Article:
Ever had the desire to jump in your car and keep driving; to wave goodbye to routine and commitment, to drive into the unknown hungry for adventure? Well, that is precisely what overland travel writers, Chris Raven and Simon Raven, decided to do whilst stacking boxes of frozen oven chips in a -30 degrees freezer. Not being petrol heads and having zero knowledge of the internal combustion engine, the brothers fired up their rusty Ford Sierra Sapphire and headed east. 

After clocking up over 11,000 miles, quite literally living in the car, they miraculously arrived in the Far Eastern city of Vladivostok in Siberia on the Sea of Japan. What they had in fact done was to drive the entire length of the new Amur Highway before it was finished, which crosses Russia and the notorious Zilov Gap in a 6,200 mile swath of cracked tarmac and potholes. Along the way our trusty heroes drink vodka with Chechen criminals, escape highway robbery, trade banana flavoured condoms with Russian cops, meet the eccentric and plain weird at truck stops in darkest Siberia, endure torturous road conditions and have a race to the finish with the Germans. Surviving this insane journey by the skin of their teeth the brothers are forced to confront their worst fears in this toe-curling comedy of extreme road trip adventure.

Priding themselves in going it alone, Simon and Chris have been noted by Lonely Planet for their talent to portray an “accurate view of what to expect”.

To be done:
Name the car the brothers drove east, according to the road trip description.

Pointing data for screenshots
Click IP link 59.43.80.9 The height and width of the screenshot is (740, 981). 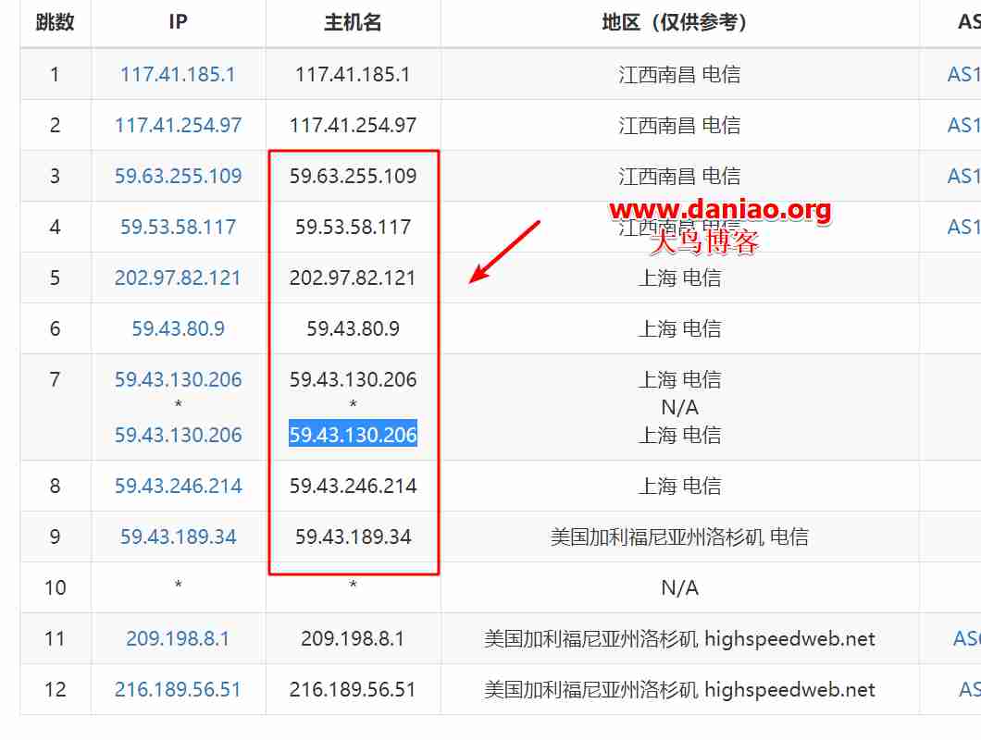tap(178, 328)
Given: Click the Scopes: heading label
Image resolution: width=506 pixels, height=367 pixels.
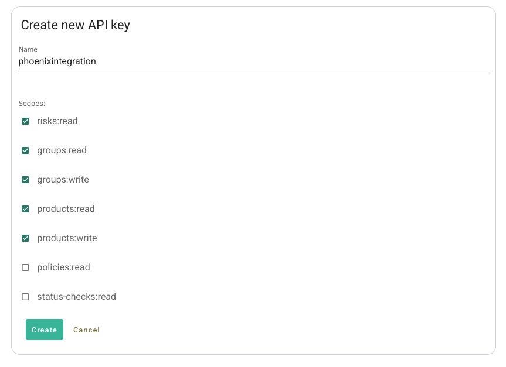Looking at the screenshot, I should pos(32,104).
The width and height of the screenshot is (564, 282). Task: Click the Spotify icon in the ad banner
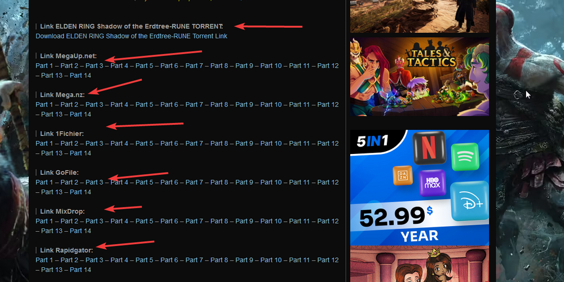click(x=466, y=157)
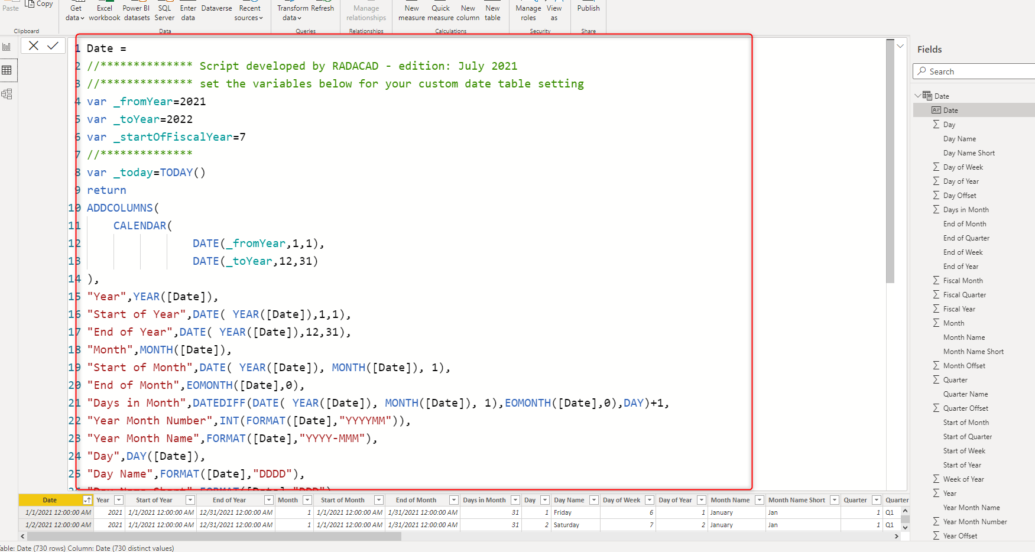Collapse the Date table in Fields
The width and height of the screenshot is (1035, 552).
(x=918, y=96)
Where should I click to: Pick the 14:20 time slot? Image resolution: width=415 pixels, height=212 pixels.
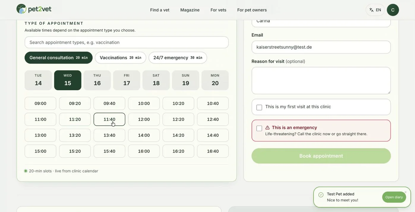[x=178, y=135]
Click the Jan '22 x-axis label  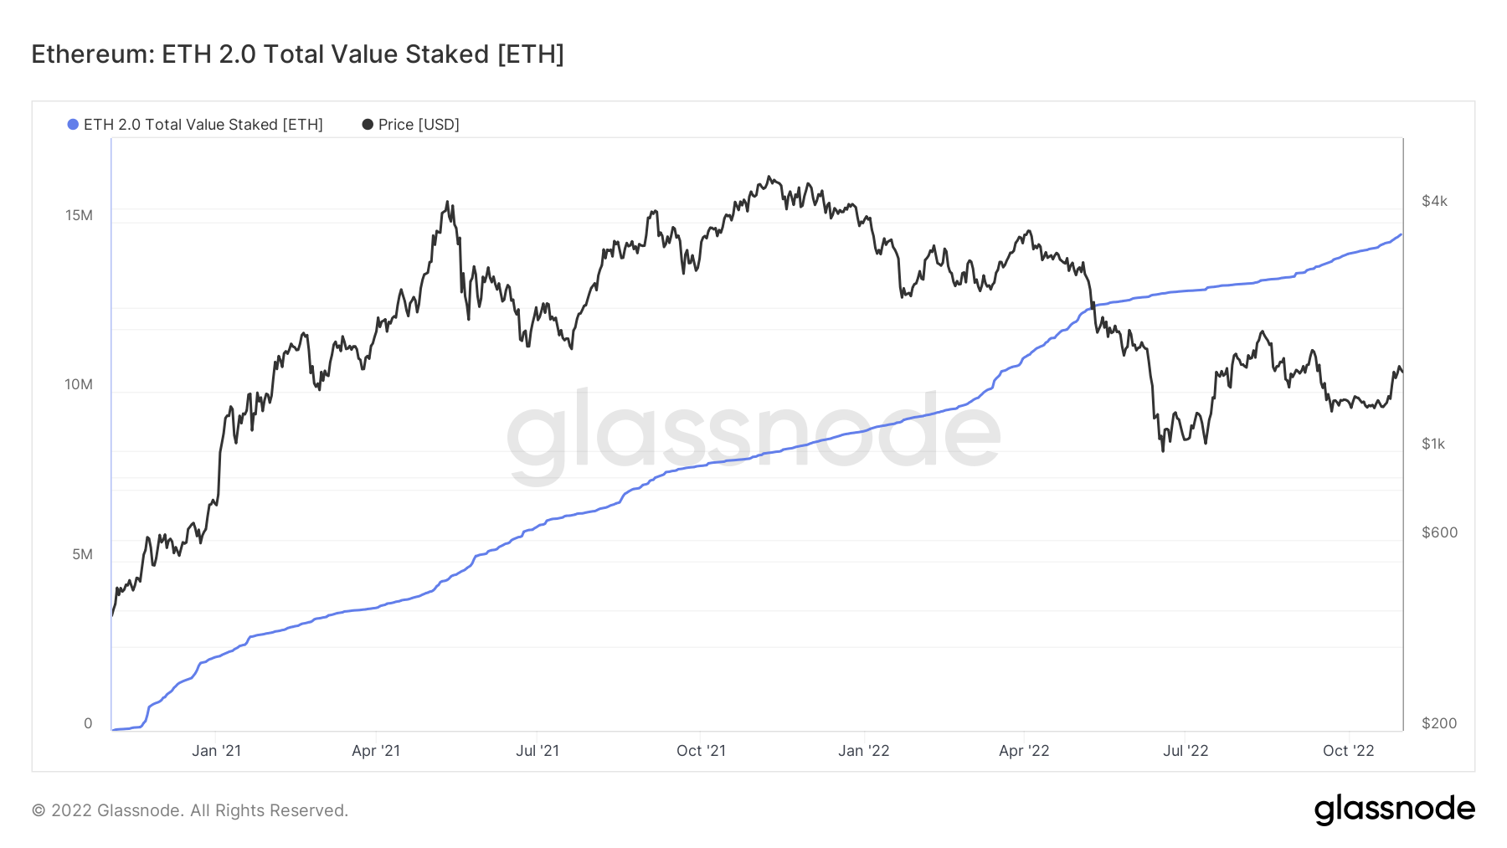[x=864, y=751]
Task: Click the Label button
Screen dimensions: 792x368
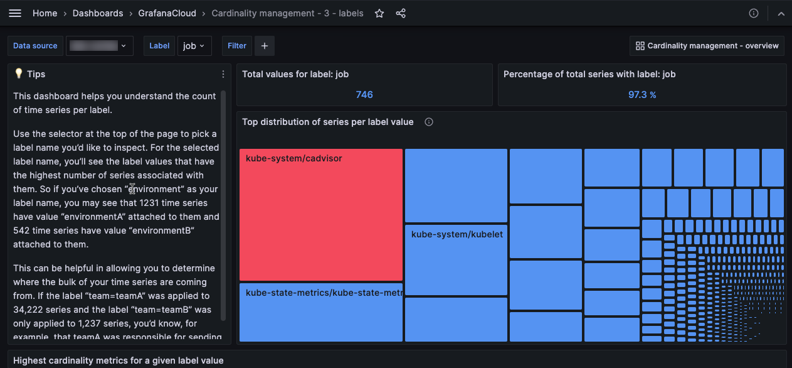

Output below:
A rusty Ford Sierra Sapphire.